Durham may reward ‘corporate skills’
22 January 2011
Durham is one of three universities considering awarding marks to students who undertake work experience and demonstrate corporate skills.
Professor Anthony Forster, pro-vice-chancellor for Education on Durham’s senior management team, said the university was keen “to ensure we continue to offer degrees globally recognised for their academic rigour and we produce graduates who are in high demand and stand the best chance of securing the employment they want.”
He said Durham is exploring its curriculum to “allow academic credit to be awarded for student employment or short-term community and work-based placements that have involved the application or development of academic knowledge and skills.”
Courses such as Engineering have long included compulsory work placements, but this is thought to be the first time that the move has been planned for academic courses such as English Literature. University College London’s career unit is also in discussions with senior managers over how to accredit employment skills. Undergraduates at the University of Leicester could earn credits for showing the ability to run a workshop or make a good presentation.
Paul Jackson, director of student support and development at Leicester argues, “there is no difference between academic skills and employment skills. We are looking for students who can apply things in a new context”.
Due to the coalition’s recent decision to increase tuition fees to £9,000 per year, supporters of the proposals argue that students will increasingly choose a degree based on its eligibility in the job market. The Confederation of British Industry said it would be “broadly in favour of universities including more workplace and employability skills in undergraduate courses.”

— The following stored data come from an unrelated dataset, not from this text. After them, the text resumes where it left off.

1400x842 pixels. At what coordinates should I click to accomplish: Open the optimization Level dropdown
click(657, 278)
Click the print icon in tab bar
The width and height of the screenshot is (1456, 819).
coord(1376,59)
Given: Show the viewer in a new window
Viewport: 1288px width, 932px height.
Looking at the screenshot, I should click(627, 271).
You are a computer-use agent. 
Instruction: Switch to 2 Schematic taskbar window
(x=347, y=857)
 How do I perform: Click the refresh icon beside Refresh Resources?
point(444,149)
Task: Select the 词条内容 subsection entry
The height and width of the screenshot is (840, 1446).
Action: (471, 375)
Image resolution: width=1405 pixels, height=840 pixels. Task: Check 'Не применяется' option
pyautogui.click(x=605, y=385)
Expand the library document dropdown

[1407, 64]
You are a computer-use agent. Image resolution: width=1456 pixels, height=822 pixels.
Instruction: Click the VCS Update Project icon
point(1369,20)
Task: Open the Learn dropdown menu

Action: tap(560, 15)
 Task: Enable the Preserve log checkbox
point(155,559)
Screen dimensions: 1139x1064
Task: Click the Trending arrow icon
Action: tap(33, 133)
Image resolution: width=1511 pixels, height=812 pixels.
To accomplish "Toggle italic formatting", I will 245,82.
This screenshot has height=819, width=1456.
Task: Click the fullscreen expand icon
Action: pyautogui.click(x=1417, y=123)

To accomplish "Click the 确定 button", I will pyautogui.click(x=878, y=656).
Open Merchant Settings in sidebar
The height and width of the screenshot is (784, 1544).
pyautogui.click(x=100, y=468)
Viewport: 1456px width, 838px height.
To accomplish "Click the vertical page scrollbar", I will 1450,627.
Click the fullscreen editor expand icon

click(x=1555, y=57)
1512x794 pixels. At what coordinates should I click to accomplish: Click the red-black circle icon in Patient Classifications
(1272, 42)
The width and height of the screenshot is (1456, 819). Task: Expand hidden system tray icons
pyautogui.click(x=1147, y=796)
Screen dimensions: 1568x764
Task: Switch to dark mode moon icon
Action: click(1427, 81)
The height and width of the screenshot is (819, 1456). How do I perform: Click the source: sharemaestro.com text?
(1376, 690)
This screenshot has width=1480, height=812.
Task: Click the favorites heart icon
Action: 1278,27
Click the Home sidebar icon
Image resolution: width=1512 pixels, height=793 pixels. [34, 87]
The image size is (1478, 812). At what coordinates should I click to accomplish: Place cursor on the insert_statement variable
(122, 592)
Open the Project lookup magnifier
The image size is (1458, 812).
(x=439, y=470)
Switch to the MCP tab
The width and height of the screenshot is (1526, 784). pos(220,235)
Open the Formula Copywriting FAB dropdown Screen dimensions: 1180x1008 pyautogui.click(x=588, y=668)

However critics argue that the proposals will dumb down academic excellence, forcing universities to focus instead on the demands of the corporate sector by producing tailor-made future employees. Academics stress the importance of instilling the life-long ability to think in students, as opposed to incorporating short-term corporate skills into the curriculum.
Mike Molesworth, senior lecturer in consumer cultures at Bournemouth University, said universities were now “reducing their ambition to churning out cheap, job-ready young people to fill the immediate skill gaps identified by corporations.”
Professor Antony Forster however has stated: “At this stage we have not yet placed a value on those credits and any proposals will ensure that we maintain the academic rigour of a Durham degree.”